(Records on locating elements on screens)
■ ■ ■ ■

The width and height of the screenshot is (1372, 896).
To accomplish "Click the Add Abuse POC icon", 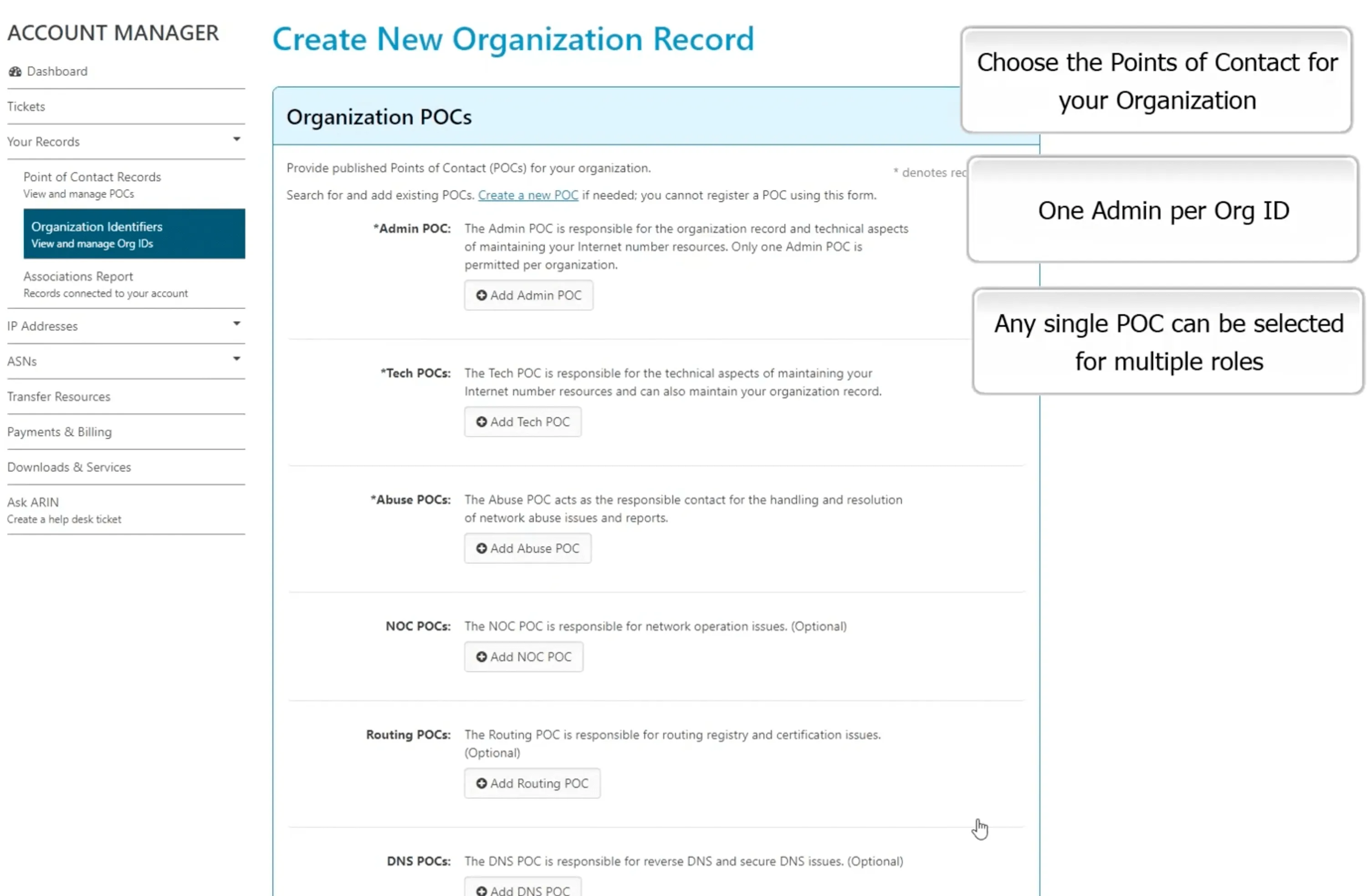I will click(481, 548).
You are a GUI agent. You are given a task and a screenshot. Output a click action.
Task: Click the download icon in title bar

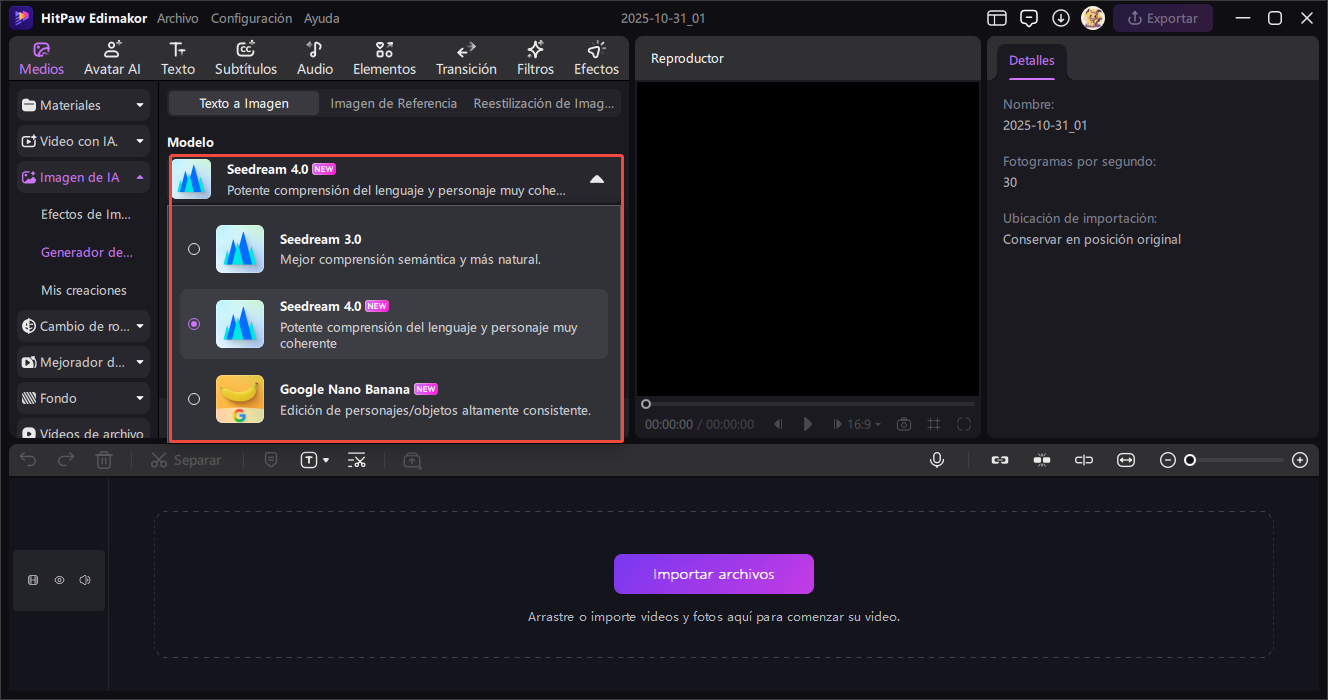1061,18
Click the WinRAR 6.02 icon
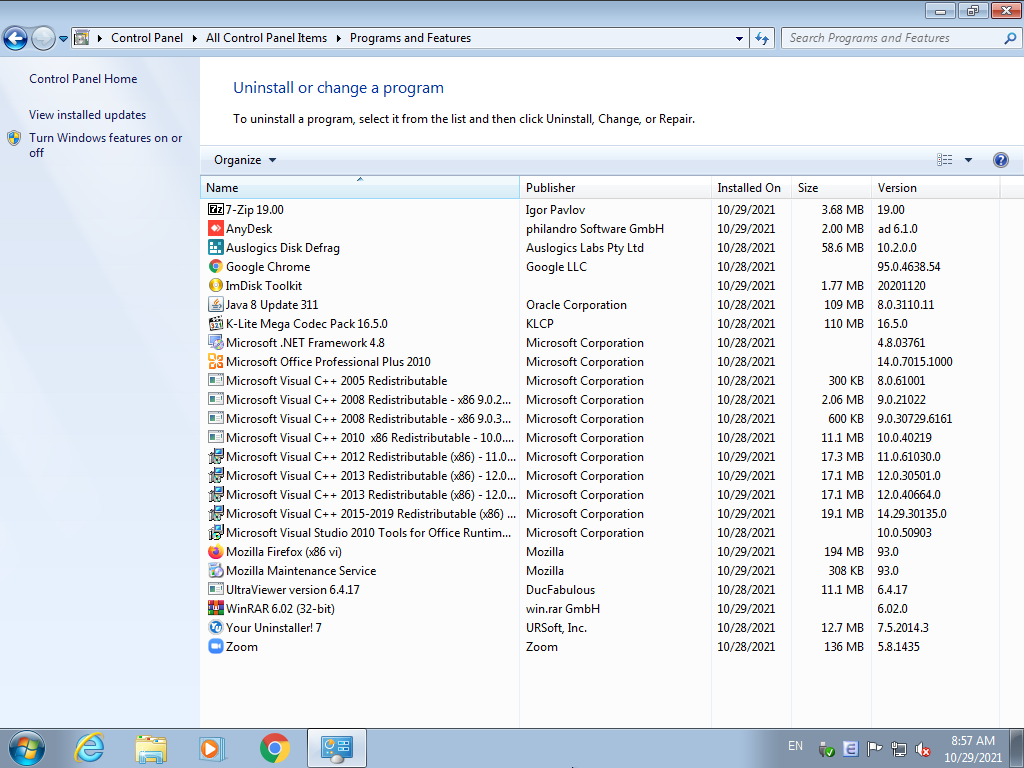This screenshot has height=768, width=1024. tap(215, 609)
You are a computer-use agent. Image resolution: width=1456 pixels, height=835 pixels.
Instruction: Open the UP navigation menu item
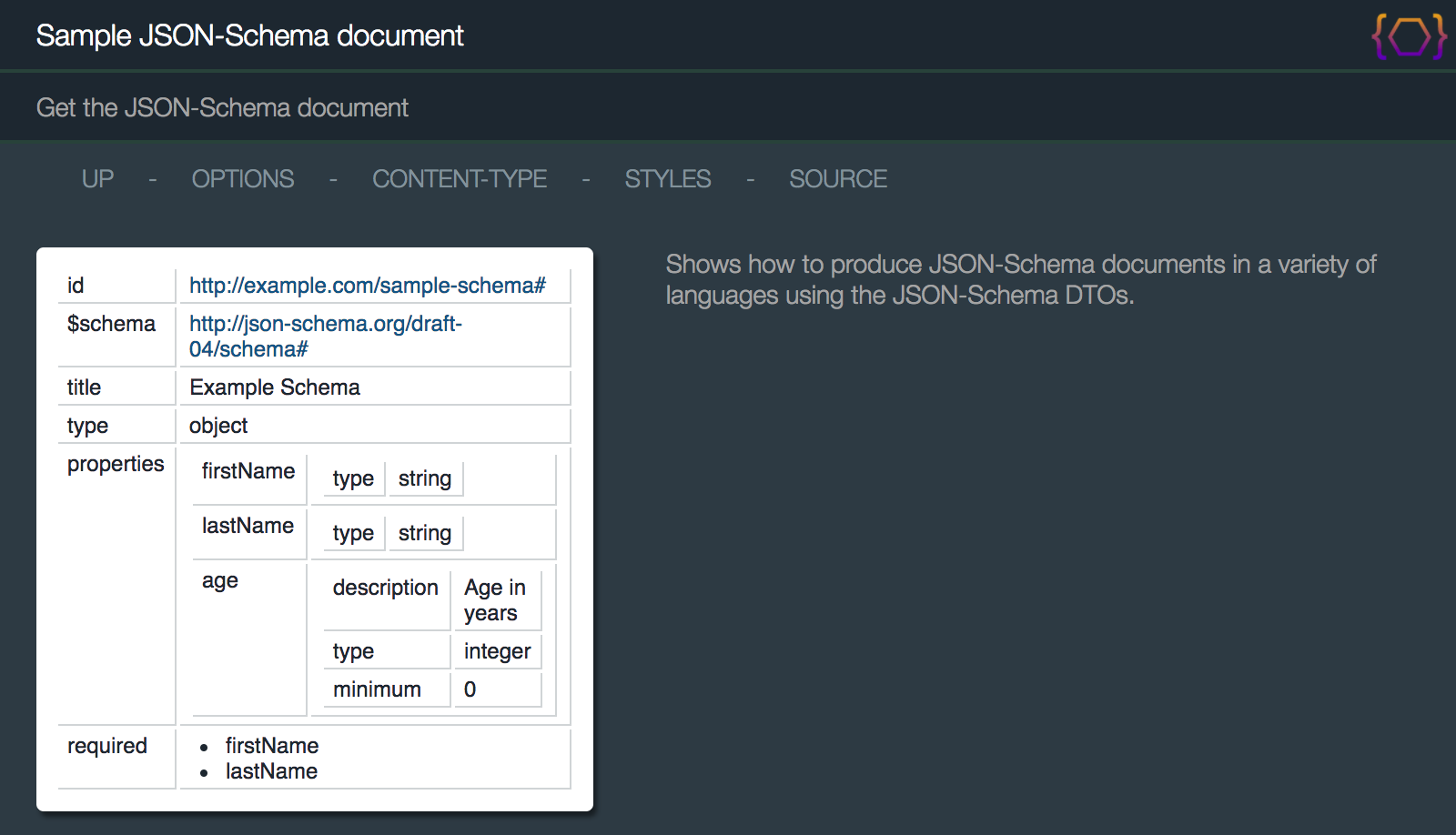[x=97, y=179]
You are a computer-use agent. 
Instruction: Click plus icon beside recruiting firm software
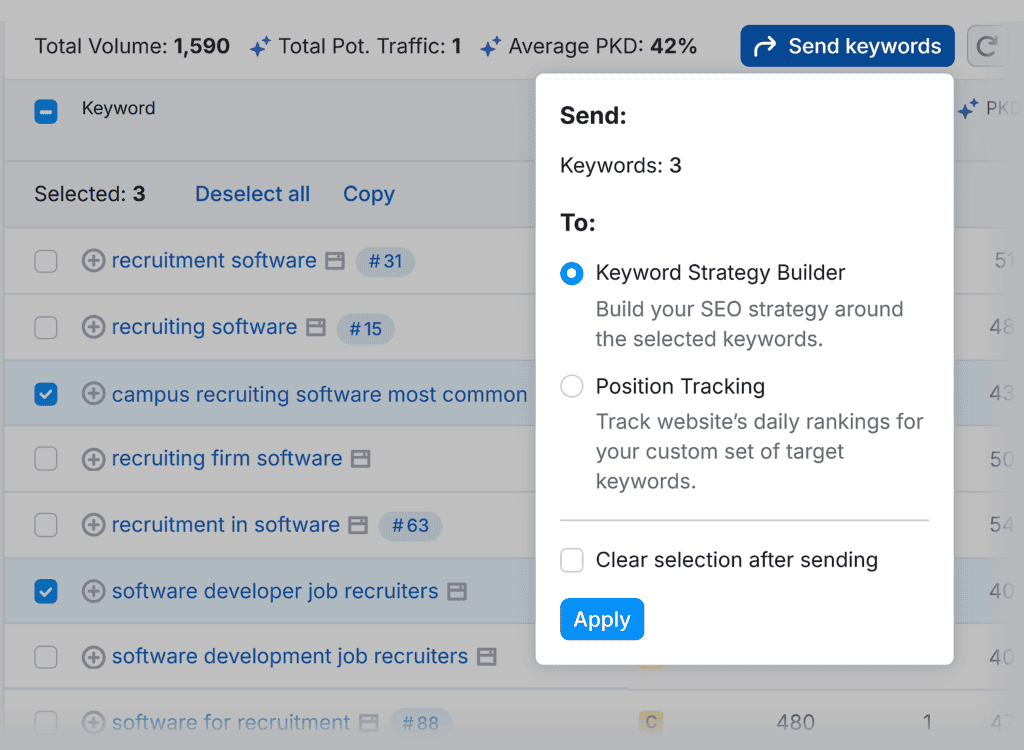click(93, 459)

■ ■ ■ ■

> **WRITTEN EXERCISE**
Copy out the lines of the records from the line containing "You are a GUI" through the end of the records, leaving the pictures out of your answer.

> **TASK OUTPUT**
You are a GUI agent. You are given a task and a screenshot. Output a click action.
Task: Click the download icon in title bar

1061,18
Click the WinRAR 6.02 icon
This screenshot has height=768, width=1024. tap(215, 609)
You are a computer-use agent. Image resolution: width=1456 pixels, height=835 pixels.
Instruction: Open the UP navigation menu item
[x=97, y=179]
You are a computer-use agent. 
Instruction: Click plus icon beside recruiting firm software
click(93, 459)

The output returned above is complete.